TASK OBJECTIVE —
Copy out verbatim the lines of the records from the line containing "is (569, 349)." through the line containing "What do you see at coordinates (220, 162)", including both of those lines.

PROVIDED MATERIAL —
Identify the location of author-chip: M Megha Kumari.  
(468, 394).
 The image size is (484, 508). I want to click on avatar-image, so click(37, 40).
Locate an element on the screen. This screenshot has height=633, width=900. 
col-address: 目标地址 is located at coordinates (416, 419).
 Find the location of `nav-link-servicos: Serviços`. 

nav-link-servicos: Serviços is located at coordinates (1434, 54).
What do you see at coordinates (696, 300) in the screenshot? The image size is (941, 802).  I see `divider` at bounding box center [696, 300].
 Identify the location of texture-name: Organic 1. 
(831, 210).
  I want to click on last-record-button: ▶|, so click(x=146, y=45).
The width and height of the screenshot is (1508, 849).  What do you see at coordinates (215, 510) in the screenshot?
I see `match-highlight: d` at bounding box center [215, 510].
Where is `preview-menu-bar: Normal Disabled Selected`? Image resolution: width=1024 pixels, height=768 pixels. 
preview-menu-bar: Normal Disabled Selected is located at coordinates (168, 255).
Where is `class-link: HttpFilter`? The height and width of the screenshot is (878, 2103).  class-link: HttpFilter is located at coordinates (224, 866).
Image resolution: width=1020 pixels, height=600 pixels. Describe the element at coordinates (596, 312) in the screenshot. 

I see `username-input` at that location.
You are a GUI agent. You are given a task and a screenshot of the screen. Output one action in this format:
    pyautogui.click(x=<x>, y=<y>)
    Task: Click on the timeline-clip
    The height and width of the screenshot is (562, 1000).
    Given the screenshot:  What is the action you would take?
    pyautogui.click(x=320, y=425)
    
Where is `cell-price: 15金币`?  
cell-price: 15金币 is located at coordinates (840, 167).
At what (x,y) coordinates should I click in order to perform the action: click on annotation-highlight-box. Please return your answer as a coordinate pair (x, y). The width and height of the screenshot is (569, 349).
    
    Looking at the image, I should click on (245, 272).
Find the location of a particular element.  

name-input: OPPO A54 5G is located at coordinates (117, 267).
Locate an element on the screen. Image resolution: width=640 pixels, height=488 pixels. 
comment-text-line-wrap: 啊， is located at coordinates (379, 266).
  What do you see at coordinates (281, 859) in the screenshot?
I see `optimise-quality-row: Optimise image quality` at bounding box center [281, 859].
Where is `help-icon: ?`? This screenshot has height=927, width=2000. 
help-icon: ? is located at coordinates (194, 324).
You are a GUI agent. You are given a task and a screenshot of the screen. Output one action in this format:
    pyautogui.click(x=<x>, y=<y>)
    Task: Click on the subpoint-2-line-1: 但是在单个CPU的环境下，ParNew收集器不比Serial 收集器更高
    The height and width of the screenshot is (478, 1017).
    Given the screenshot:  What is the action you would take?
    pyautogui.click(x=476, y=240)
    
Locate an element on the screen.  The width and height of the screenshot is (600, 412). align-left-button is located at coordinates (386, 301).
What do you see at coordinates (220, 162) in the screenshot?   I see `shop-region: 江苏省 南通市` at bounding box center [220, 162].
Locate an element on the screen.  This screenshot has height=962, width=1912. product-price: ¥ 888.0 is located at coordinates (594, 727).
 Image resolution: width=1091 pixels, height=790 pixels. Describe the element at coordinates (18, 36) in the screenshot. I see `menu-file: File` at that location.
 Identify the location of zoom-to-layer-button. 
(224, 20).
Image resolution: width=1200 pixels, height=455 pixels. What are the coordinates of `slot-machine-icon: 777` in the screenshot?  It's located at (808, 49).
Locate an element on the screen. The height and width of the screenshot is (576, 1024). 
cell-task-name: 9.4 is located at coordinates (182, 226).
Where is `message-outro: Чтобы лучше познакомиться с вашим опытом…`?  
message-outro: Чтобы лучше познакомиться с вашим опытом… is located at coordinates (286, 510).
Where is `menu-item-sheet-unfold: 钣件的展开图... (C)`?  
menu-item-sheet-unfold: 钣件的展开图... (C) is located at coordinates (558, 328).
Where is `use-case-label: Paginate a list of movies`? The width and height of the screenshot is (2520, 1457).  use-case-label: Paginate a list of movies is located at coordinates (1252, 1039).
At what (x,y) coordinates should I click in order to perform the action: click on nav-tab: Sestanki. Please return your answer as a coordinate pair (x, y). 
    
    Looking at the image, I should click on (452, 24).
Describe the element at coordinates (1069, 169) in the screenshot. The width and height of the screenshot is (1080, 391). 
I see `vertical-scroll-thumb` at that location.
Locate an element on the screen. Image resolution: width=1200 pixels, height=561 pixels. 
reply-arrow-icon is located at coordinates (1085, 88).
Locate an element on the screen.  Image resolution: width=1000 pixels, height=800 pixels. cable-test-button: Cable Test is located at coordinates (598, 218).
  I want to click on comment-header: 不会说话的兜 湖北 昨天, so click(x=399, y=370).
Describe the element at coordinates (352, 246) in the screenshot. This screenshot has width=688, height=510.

REPLY —
At what (x,y) coordinates should I click in order to perform the action: click on annotation-highlight-box. Please return your answer as a coordinate pair (x, y). The width and height of the screenshot is (569, 349).
    
    Looking at the image, I should click on (245, 272).
Find the location of a particular element.  

name-input: OPPO A54 5G is located at coordinates (117, 267).
Locate an element on the screen. Image resolution: width=640 pixels, height=488 pixels. 
comment-text-line-wrap: 啊， is located at coordinates (379, 266).
  What do you see at coordinates (281, 859) in the screenshot?
I see `optimise-quality-row: Optimise image quality` at bounding box center [281, 859].
Where is `help-icon: ?`? This screenshot has height=927, width=2000. 
help-icon: ? is located at coordinates (194, 324).
You are a GUI agent. You are given a task and a screenshot of the screen. Output one action in this format:
    pyautogui.click(x=<x>, y=<y>)
    Task: Click on the subpoint-2-line-1: 但是在单个CPU的环境下，ParNew收集器不比Serial 收集器更高
    The height and width of the screenshot is (478, 1017).
    Given the screenshot:  What is the action you would take?
    pyautogui.click(x=476, y=240)
    
Locate an element on the screen.  The width and height of the screenshot is (600, 412). align-left-button is located at coordinates (386, 301).
What do you see at coordinates (220, 162) in the screenshot?   I see `shop-region: 江苏省 南通市` at bounding box center [220, 162].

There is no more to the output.